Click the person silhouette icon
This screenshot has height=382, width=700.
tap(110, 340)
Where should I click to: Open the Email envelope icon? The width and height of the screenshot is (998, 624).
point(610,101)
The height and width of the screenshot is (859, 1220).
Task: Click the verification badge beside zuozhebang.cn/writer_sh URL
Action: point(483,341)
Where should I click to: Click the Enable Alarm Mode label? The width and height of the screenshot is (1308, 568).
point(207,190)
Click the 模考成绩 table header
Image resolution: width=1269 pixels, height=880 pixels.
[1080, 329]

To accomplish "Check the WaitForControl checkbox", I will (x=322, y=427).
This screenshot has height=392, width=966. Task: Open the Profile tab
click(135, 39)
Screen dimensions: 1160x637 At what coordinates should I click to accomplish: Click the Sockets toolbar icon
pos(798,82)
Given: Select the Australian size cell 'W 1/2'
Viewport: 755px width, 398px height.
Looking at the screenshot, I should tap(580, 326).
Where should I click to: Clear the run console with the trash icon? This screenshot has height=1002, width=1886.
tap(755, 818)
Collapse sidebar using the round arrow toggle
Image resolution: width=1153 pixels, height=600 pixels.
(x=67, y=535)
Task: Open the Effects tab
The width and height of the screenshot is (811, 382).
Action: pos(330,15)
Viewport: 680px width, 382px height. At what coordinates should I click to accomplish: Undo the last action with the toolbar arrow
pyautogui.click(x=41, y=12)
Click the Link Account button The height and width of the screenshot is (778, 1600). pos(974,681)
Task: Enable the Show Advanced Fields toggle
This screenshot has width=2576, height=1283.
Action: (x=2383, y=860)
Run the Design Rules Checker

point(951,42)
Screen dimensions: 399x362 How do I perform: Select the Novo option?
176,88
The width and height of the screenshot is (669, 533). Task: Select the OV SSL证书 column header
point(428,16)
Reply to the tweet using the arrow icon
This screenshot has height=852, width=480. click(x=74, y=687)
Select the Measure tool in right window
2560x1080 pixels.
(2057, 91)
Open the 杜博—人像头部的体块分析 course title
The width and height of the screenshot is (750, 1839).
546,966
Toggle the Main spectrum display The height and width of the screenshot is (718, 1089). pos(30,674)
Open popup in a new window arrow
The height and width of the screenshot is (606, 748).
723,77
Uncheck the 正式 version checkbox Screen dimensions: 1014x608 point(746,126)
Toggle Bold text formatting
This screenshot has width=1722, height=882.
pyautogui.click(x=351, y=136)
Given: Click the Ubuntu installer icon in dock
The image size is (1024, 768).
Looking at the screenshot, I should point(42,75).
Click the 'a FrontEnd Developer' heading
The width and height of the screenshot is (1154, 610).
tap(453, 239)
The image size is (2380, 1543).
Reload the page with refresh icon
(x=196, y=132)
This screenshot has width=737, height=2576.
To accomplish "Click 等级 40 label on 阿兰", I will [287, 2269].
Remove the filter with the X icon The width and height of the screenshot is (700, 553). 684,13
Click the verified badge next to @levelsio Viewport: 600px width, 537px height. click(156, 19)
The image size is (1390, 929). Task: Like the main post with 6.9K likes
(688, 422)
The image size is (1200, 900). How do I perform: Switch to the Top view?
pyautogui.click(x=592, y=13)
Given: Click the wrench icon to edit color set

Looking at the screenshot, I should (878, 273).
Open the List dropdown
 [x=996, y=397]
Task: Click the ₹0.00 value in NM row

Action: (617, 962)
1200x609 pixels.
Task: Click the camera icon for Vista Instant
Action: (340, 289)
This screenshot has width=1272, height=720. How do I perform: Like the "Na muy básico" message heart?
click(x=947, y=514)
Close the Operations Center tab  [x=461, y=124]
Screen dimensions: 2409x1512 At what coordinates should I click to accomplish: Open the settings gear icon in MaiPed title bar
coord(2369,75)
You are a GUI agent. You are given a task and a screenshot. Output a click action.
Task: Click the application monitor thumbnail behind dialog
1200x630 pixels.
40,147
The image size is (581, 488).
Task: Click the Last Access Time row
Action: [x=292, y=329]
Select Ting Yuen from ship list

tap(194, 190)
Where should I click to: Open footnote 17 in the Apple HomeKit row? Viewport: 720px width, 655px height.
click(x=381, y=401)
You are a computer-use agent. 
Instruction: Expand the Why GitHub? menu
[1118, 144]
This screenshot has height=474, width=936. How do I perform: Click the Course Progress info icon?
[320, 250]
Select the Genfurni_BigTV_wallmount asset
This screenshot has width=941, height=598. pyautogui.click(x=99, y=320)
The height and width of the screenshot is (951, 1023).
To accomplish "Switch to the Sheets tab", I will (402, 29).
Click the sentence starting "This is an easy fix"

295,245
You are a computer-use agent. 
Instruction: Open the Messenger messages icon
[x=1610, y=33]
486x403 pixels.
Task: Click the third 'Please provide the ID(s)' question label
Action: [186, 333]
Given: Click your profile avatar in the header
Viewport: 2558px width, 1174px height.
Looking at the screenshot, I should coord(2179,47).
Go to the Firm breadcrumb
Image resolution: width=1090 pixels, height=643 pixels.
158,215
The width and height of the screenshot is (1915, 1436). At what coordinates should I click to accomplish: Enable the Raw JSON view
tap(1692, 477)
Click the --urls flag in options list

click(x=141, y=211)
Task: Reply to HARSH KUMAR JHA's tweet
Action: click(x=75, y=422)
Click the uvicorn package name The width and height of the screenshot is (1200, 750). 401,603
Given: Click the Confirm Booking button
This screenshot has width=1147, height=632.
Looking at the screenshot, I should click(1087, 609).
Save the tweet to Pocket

• [GOAL OF THE EXERCISE]
Copy each line of the rows above that contains the string "tweet". Case counts, so match only that exact capitalization.

• [RESULT OF THE TASK]
Reply to the tweet using the arrow icon
Task: Reply to HARSH KUMAR JHA's tweet
Save the tweet to Pocket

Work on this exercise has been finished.